Collection entries

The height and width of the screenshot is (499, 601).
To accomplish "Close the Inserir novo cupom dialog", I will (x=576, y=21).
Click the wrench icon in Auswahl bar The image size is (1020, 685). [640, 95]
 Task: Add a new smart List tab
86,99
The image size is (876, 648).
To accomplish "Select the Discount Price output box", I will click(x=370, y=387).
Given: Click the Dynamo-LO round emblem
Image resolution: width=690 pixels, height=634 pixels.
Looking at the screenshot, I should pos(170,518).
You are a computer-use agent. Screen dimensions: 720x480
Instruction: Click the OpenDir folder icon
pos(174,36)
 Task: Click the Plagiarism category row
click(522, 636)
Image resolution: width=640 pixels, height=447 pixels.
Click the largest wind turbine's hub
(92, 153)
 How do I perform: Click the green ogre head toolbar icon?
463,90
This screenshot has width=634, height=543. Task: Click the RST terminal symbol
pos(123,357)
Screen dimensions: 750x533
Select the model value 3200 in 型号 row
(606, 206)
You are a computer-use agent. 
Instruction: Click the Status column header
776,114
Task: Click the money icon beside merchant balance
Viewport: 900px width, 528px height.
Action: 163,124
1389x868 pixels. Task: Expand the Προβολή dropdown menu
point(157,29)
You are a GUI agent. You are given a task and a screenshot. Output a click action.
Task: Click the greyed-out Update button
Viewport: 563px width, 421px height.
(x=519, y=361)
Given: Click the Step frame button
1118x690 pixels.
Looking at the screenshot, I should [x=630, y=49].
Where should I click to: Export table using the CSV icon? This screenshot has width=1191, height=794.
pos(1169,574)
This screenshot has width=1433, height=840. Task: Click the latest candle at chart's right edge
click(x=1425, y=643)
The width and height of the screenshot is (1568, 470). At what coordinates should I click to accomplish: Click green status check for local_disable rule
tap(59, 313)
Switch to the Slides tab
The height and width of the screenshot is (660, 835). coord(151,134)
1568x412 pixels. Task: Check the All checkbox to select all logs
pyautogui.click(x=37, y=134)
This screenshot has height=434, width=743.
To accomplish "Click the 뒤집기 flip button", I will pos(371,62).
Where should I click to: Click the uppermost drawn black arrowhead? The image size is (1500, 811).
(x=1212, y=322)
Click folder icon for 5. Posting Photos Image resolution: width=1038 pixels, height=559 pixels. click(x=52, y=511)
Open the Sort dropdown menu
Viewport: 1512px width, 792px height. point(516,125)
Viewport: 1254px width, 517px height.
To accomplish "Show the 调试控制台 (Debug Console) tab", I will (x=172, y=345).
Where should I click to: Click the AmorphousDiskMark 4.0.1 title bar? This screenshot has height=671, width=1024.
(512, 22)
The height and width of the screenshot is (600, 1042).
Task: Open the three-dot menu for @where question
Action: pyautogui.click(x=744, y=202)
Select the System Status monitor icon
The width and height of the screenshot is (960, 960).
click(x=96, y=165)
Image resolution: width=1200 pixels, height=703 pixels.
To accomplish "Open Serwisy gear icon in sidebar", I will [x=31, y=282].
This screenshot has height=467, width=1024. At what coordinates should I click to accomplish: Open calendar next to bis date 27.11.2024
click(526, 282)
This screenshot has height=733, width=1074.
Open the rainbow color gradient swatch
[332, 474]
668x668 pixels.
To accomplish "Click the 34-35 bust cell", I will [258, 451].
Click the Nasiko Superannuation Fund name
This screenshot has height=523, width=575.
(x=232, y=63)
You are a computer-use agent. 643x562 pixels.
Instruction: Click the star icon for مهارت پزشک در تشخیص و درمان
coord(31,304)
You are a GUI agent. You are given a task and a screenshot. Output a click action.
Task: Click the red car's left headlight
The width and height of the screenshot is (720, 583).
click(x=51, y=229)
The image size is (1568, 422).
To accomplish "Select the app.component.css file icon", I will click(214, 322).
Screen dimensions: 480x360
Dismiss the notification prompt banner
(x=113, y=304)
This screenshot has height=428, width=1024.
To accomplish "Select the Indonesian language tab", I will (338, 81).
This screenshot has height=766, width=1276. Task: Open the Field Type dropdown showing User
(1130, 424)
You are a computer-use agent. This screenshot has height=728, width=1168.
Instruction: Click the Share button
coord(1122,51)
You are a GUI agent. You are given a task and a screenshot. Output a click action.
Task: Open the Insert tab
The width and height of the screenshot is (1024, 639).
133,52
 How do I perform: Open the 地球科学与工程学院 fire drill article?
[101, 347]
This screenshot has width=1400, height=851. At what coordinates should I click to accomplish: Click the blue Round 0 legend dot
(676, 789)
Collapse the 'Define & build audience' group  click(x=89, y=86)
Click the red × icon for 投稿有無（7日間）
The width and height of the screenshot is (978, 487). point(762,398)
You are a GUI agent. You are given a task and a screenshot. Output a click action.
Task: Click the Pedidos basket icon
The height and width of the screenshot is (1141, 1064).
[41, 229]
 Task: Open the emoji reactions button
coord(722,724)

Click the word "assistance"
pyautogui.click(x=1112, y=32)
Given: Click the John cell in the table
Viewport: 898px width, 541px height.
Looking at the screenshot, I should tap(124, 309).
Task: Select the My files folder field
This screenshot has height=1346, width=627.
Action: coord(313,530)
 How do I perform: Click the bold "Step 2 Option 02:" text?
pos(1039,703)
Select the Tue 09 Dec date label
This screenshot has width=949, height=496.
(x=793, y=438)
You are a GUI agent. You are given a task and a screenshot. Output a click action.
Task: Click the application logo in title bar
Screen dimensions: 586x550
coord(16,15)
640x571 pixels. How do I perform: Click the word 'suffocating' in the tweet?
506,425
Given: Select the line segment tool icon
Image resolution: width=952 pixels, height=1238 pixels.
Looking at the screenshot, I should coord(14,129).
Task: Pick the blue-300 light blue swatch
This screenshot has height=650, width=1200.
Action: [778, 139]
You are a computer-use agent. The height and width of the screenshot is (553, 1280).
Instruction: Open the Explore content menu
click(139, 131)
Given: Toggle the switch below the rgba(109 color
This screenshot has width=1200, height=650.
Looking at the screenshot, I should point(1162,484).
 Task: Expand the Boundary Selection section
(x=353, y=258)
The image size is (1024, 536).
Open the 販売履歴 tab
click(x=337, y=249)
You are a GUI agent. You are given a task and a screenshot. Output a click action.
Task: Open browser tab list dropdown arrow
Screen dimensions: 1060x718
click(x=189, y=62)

Work to complete ▸
Starting at the first line of the entries above, please extract each line up to and including the line with "Screen dimensions: 750x533", unchanged, and add nothing.

Output for this exercise ▸
The height and width of the screenshot is (499, 601).
To accomplish "Close the Inserir novo cupom dialog", I will (x=576, y=21).
Click the wrench icon in Auswahl bar The image size is (1020, 685). [640, 95]
 Task: Add a new smart List tab
86,99
The image size is (876, 648).
To accomplish "Select the Discount Price output box", I will click(x=370, y=387).
Given: Click the Dynamo-LO round emblem
Image resolution: width=690 pixels, height=634 pixels.
Looking at the screenshot, I should pos(170,518).
You are a computer-use agent. Screen dimensions: 720x480
Instruction: Click the OpenDir folder icon
pos(174,36)
 Task: Click the Plagiarism category row
click(522, 636)
Image resolution: width=640 pixels, height=447 pixels.
Click the largest wind turbine's hub
(92, 153)
 How do I perform: Click the green ogre head toolbar icon?
463,90
This screenshot has width=634, height=543. Task: Click the RST terminal symbol
pos(123,357)
Screen dimensions: 750x533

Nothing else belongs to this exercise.